**WHAT YOU WILL DO:**
Your answer must be the line holding "[Menu nawigacyjne] (980, 36)" followed by every later line through the end of the entries, exactly as written.

::: GIVEN DATA

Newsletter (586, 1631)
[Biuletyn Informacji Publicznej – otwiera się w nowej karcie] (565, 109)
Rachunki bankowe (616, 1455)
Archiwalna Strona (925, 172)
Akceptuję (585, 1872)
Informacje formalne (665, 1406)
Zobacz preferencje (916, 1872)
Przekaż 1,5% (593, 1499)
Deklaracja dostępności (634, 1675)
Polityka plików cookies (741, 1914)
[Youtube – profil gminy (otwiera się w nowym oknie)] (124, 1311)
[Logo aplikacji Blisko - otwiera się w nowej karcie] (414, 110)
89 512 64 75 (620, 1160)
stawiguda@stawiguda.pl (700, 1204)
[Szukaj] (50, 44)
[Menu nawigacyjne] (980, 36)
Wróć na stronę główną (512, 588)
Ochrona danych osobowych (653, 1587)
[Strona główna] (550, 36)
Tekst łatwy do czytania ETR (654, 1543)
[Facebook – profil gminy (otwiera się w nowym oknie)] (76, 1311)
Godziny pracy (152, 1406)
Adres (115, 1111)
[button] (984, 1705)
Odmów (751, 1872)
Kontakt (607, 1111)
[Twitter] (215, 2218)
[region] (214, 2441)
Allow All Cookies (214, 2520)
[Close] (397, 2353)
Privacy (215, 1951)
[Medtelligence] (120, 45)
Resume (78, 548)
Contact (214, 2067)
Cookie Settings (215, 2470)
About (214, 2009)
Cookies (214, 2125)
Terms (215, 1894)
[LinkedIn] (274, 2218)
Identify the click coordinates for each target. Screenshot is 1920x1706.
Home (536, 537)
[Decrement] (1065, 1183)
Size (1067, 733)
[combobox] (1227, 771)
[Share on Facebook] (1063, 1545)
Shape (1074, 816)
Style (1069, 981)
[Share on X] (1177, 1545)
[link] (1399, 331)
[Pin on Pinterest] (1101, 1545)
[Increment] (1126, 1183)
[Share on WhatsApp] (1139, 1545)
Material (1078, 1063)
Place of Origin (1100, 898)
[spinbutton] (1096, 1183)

::::::

**RESULT:**
[Menu nawigacyjne] (980, 36)
Wróć na stronę główną (512, 588)
Ochrona danych osobowych (653, 1587)
[Strona główna] (550, 36)
Tekst łatwy do czytania ETR (654, 1543)
[Facebook – profil gminy (otwiera się w nowym oknie)] (76, 1311)
Godziny pracy (152, 1406)
Adres (115, 1111)
[button] (984, 1705)
Odmów (751, 1872)
Kontakt (607, 1111)
[Twitter] (215, 2218)
[region] (214, 2441)
Allow All Cookies (214, 2520)
[Close] (397, 2353)
Privacy (215, 1951)
[Medtelligence] (120, 45)
Resume (78, 548)
Contact (214, 2067)
Cookie Settings (215, 2470)
About (214, 2009)
Cookies (214, 2125)
Terms (215, 1894)
[LinkedIn] (274, 2218)
Identify the click coordinates for each target. Screenshot is 1920x1706.
Home (536, 537)
[Decrement] (1065, 1183)
Size (1067, 733)
[combobox] (1227, 771)
[Share on Facebook] (1063, 1545)
Shape (1074, 816)
Style (1069, 981)
[Share on X] (1177, 1545)
[link] (1399, 331)
[Pin on Pinterest] (1101, 1545)
[Increment] (1126, 1183)
[Share on WhatsApp] (1139, 1545)
Material (1078, 1063)
Place of Origin (1100, 898)
[spinbutton] (1096, 1183)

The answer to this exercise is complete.